**HOW TO COMPLETE THIS TASK:**
Copy each line of the entries below that contains the string "dropdown".

**PROVIDED RECORDS:**
_ _ _
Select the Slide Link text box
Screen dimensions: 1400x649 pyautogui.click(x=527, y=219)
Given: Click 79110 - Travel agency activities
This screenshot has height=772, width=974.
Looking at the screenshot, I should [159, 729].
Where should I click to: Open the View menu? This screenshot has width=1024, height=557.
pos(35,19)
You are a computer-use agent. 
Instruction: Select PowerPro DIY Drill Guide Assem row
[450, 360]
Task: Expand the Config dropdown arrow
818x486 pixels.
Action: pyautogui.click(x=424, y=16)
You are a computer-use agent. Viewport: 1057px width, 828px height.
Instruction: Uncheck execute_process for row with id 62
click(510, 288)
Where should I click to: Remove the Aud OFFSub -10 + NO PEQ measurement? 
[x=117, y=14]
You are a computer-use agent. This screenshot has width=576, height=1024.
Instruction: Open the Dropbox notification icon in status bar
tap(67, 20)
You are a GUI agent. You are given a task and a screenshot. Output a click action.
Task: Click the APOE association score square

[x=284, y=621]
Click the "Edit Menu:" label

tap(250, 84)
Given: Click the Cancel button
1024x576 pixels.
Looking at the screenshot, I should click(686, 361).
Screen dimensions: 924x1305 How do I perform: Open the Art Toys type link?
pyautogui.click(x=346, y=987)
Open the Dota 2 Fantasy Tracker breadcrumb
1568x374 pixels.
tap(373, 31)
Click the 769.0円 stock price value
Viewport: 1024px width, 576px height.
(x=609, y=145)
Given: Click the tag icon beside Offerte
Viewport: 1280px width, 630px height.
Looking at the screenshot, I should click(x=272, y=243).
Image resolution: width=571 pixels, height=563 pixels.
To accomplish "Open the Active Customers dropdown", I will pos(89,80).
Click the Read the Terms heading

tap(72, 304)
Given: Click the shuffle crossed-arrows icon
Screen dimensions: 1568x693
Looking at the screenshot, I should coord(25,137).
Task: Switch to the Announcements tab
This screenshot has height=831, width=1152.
_ _ _
**RESULT:**
Task: Expand the Config dropdown arrow
To accomplish "Open the Active Customers dropdown", I will pos(89,80).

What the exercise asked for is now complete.